Kepang Dua

Hary Silvia
Chapter #1

0. GADIS YANG RAMBUTNYA SELALU DIKEPANG DUA

GADIS YANG RAMBUTNYA SELALU DIKEPANG DUA

Dari kecil aku tidak pernah memiliki musuh. Mama, papa, dan kakak selalu menyayangiku. Anak-anak sepermainan selalu berebut ingin berkawan denganku. Aku senang namun tidak dengan perkelahian. Aku melerai mereka dan mengatakan bahwa tidak perlu berebut karena kami bisa main bersama. Mereka setuju. Kami bermain rumah-rumahan setelah itu. Sampai sore. Mama memanggilku di luar taman bermain. Ia menjemputku untuk pulang. Langit mendung, oleh mama aku digendong. Kami pulang dan selamat dari hujan. Kulihat ada dua koper di ruang tamu. Kata mama aku disuruh memeriksa kamar. Ia khawatir ada barangku yang masih tertinggal. Aku menurut. Mama benar, boneka kelinciku masih tengkurap di kolong tempat tidur. Aku harus merayap untuk menggapainya.

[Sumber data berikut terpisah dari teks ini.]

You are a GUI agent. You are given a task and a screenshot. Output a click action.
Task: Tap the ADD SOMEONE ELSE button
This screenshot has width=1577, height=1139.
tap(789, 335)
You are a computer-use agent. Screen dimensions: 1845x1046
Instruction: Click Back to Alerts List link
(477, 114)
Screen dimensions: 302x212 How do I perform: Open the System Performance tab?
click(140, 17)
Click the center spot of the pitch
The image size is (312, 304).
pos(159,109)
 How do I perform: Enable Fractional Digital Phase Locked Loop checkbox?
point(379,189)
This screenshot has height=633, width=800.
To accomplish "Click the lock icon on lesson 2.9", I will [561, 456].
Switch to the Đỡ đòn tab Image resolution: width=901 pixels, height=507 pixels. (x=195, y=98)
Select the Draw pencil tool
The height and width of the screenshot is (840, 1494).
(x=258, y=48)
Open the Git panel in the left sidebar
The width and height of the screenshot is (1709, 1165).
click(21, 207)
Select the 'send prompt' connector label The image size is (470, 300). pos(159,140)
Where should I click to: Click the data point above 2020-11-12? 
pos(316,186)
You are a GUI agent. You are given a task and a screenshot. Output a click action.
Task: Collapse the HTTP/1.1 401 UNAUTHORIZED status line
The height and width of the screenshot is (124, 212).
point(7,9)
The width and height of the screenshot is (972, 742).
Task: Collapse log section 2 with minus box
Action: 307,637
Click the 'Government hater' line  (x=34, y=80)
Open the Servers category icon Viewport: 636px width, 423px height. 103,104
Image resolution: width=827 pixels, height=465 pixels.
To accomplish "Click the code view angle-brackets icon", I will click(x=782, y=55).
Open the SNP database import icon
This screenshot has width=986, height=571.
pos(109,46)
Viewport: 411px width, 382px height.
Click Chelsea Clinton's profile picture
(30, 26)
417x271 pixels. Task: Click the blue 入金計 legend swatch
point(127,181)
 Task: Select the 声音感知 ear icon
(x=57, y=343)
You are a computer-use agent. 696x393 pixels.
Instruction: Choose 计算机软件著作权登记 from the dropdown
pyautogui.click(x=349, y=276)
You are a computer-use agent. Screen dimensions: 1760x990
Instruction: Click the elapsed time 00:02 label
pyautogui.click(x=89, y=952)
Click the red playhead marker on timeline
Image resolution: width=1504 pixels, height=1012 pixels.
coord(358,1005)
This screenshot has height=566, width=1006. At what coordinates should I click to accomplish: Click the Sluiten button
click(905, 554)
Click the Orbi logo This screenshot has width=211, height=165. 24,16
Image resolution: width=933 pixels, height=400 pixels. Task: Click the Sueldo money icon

Kata mama kami akan pindah rumah. Padahal rumahku baik-baik saja. Tidak bocor dan catnya masih bagus. Tidak mengelupas ataupun pudar. Sebelum pergi, mama mengepang dua rambutku. Itu terakhir kalinya aku serumah dengan papa dan kakak. Kakak bilang ia akan sering mengunjungiku walaupun beda rumah. Aku mengangguk dan kami berpelukan. Papa juga memeluk dan menciumku. Sementara mama hanya memeluk dan mencium kakak. Papa tidak. Mereka seperti dua orang asing. Padahal kami sudah bertahun-tahun tinggal bersama.

Setelah lulus sekolah dasar mama menyekolahkanku di SMP Anthasena. Kata mama itu termasuk sekolah elit. Aku diminta serius jika sekolah di sana karena aku tidak boleh menyia-nyiakan uang papa. Aku patuh dan berjanji akan membuat mama, papa, dan kakakku bangga.

Anak-anak di Anthasena sangat cantik. Rambut dan kulit mereka terawat. Banyak dari mereka yang mengenakan jepit rambut ataupun bando yang bagus. Aku ingin mencobanya namun aku tidak berani merengek pada mama, karena aku kasihan padanya yang setiap pulang kerja selalu terlihat super kelelahan. Aku hanya mengepang dua rambutku setiap hari. Mama yang mengajariku melakukannya.

Anak-anak di Anthasena semuanya baik. Aku pun melakukan hal yang sama, namun mengapa dua anak kembar itu selalu memandangku berbeda? Matanya selalu melihatku dengan jahat dan memusuhi. Padahal dari dulu mataku tidak pernah menunjukkan sorot kesal maupun marah pada mereka.

Aku tidak tahu jika pandangan memusuhi itu menular. Lama-kelamaan satu-satunya sahabatku yang namanya Jia ikut-ikutan. Bahkan mereka sampai berani membuat dua rambut kepangku selalu berantakan, kulit kepalaku sakit, tubuhku biru-biru dan berdarah. Jika saja aku memiliki kekuatan malgis, aku ingin mengubah pandangan penuh permusuhan itu menjadi pandangan persahabatan. Aku pernah mengatakan itu pada Alin. Ia adalah sahabatku yang kedua. Ia bilang kata-kataku sangat manis. Ia menangis sembari mengucap maaf lalu memelukku. 

Aku sudah memikirkannya berhari-hari. Mencari jawaban atas segala pertanyaan mengenai hidup. Aku tidak bisa begitu saja memohon pada mama untuk pindah sekolah. Mama senang dengan Anthasena. Mama bangga aku menjadi salah satu murid Anthasena. Katanya masa depanku akan cerah. Mama bersyukur papa adalah lelaki yang bertanggung jawab. Walau mama dan papa telah bercerai, papa tetap peduli pada masa depanku. Terus terang, mama tidak sanggup membiayaiku jika di Anthasena. Hanya mampu di sekolah negeri.